Would Windows Services for UNIX be kinda what you're after? Wikipedia and download link.

Although it seems like they (MS) runs Subsystem for UNIX-based Applications nowadays. But I really have no idea, but I hope the links help a bit.


----------



## ron732 (Sep 9, 2011)

According to AT&T Research UWIN is compatible with almost all versions of Windows. Check the "for more information" link for UWIN on middle of the page. It has a good UWIN Overview. You can get UWIN source and binary at the bottom of the page.

UWIN source,binary, and documentation


----------



## mafia97 (Sep 10, 2011)

ya i m looking for kornshell type software.
it is required for my studies,just checking your links,will report soon


----------



## ron732 (Sep 10, 2011)

The UWIN documentation says the following



> UWIN contains:
> ■ Libraries that emulate a UNIX environment by implementing the UNIX Application Programming Interface (API)
> ■ Include files and development tools such as cc(1), yacc(1), lex(1), and make(1).
> ■ ksh(1) (the Korn Shell) and over 250 utilities such as ls(1), sed(1), cp(1), stty(1), etc.

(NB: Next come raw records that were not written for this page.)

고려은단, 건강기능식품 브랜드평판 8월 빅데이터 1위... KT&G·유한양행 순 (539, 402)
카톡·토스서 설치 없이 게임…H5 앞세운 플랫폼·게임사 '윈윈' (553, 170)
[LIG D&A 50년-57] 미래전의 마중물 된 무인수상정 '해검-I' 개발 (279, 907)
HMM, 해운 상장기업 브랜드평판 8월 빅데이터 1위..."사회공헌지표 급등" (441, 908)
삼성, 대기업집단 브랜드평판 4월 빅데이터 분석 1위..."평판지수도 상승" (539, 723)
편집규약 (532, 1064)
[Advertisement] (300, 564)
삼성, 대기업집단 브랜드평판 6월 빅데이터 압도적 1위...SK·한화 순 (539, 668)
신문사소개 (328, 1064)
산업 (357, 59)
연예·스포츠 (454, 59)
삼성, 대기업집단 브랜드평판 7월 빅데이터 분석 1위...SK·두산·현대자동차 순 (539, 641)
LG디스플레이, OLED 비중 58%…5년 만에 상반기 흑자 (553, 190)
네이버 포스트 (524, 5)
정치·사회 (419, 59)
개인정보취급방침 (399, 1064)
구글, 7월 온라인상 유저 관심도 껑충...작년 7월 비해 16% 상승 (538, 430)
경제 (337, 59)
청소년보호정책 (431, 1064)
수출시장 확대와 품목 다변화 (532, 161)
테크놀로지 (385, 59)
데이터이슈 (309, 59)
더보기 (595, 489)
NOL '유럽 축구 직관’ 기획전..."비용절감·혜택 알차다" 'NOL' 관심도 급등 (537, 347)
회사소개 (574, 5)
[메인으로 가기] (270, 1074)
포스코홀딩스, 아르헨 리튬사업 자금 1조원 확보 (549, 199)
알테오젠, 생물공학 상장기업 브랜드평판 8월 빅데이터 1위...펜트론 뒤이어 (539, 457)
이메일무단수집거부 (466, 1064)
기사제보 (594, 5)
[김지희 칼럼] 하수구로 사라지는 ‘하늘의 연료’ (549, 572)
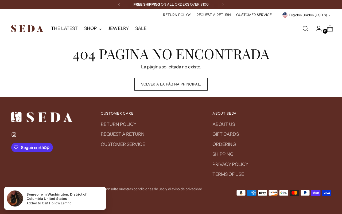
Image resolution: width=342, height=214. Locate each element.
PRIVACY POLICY (230, 164)
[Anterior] (119, 4)
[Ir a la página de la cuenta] (316, 28)
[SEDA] (27, 28)
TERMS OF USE (228, 174)
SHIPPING (223, 154)
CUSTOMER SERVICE (123, 144)
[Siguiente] (223, 4)
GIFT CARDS (225, 134)
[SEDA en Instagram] (14, 135)
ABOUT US (223, 124)
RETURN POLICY (118, 124)
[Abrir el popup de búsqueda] (305, 28)
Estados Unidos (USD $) (308, 15)
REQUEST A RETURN (123, 134)
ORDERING (224, 144)
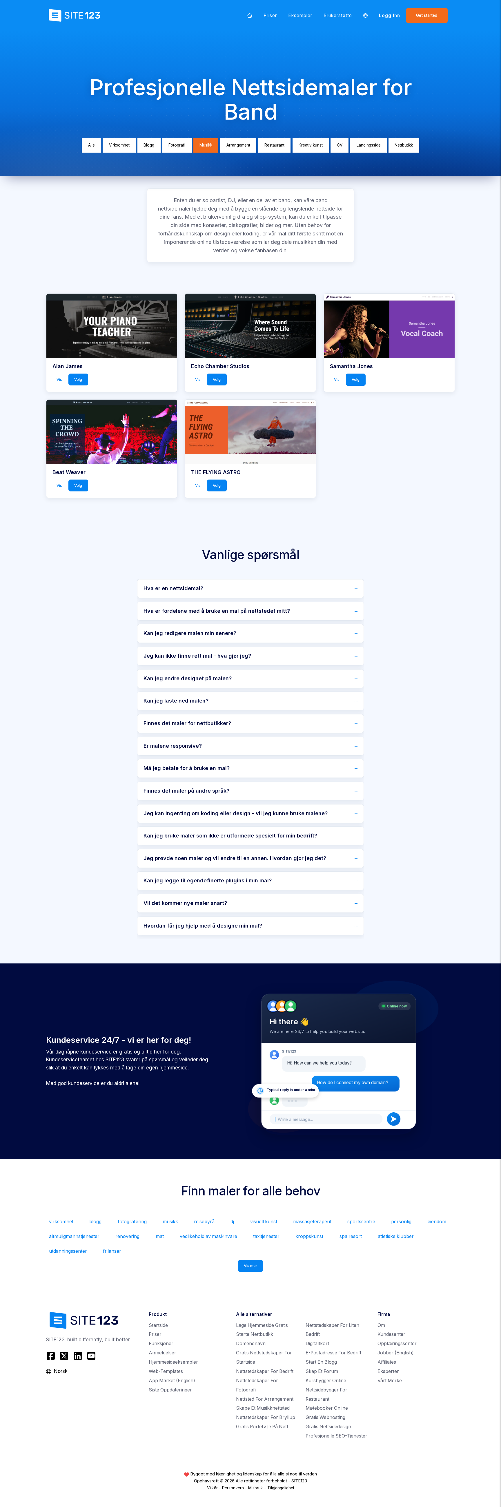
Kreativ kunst (311, 145)
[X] (64, 1356)
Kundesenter (391, 1334)
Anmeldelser (162, 1353)
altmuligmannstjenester (74, 1236)
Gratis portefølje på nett (262, 1426)
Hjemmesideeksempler (173, 1362)
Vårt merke (389, 1380)
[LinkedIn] (78, 1356)
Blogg (149, 145)
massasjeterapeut (312, 1221)
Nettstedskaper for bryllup (265, 1417)
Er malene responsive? (173, 746)
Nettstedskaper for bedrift (264, 1371)
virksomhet (61, 1221)
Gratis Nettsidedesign (328, 1426)
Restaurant (274, 145)
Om (381, 1325)
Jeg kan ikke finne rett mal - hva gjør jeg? (197, 656)
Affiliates (386, 1362)
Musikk (205, 145)
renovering (127, 1236)
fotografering (132, 1221)
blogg (95, 1221)
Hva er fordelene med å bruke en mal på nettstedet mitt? (217, 611)
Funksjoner (161, 1343)
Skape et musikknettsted (263, 1408)
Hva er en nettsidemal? (173, 588)
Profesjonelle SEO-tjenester (336, 1436)
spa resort (351, 1236)
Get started (426, 15)
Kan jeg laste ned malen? (176, 701)
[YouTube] (91, 1356)
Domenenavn (251, 1343)
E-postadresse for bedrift (333, 1353)
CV (339, 145)
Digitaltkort (317, 1343)
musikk (170, 1221)
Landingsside (369, 145)
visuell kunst (263, 1221)
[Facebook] (51, 1356)
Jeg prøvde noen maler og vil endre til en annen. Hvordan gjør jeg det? (235, 858)
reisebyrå (204, 1221)
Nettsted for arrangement (264, 1399)
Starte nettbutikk (254, 1334)
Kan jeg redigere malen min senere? (190, 633)
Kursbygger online (326, 1380)
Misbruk (255, 1488)
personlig (401, 1221)
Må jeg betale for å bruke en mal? (187, 768)
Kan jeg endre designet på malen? (188, 678)
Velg (78, 379)
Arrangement (238, 145)
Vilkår (212, 1488)
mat (160, 1236)
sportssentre (361, 1221)
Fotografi (176, 145)
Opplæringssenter (397, 1343)
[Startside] (250, 15)
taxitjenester (266, 1236)
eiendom (437, 1221)
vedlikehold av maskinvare (208, 1236)
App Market (172, 1380)
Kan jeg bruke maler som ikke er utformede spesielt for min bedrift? (230, 836)
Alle (91, 145)
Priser (270, 15)
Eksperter (388, 1371)
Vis (59, 379)
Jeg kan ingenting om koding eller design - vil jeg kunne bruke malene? (236, 813)
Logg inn (389, 15)
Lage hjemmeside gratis (262, 1325)
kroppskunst (309, 1236)
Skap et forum (322, 1371)
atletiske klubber (396, 1236)
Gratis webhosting (325, 1417)
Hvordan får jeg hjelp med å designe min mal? (203, 926)
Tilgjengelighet (280, 1488)
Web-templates (166, 1371)
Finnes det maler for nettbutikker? (187, 723)
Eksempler (300, 15)
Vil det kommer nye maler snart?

Hopefully it should meet the requirements for your studies.


----------



## mafia97 (Sep 11, 2011)

hi all
thanks for that at&t link
it works flawlessly,but i need to use command su also(super user command),it asks for password,i dont have any.
need to get that working,do you know the password?


----------



## ron732 (Sep 11, 2011)

I believe that Windows account settings are mapped to UWIN. If you login to Windows with an adminstrator account then you should be able to use that account password for the command su.


----------



## mafia97 (Sep 12, 2011)

i dont use any password on my windows account and its a administrator account,still its asking for password.


----------



## LordJummy (Sep 12, 2011)

then set up a password and then use it lol.


----------



## mafia97 (Sep 13, 2011)

your idea not working,tried .


----------



## ron732 (Sep 14, 2011)

I installed UWIN on my system and tried to use the su command without any success. I think it might be easier if you use a Linux LiveCD or install a Linux distro in a virtual machine. Do you have to use UWIN?


----------



## mafia97 (Sep 15, 2011)

ya i have to use uwin only,as this is the software used in my college and required for my studies.
anyways su command is not so important,rest commands work,i am happy.
thanks alot guys


----------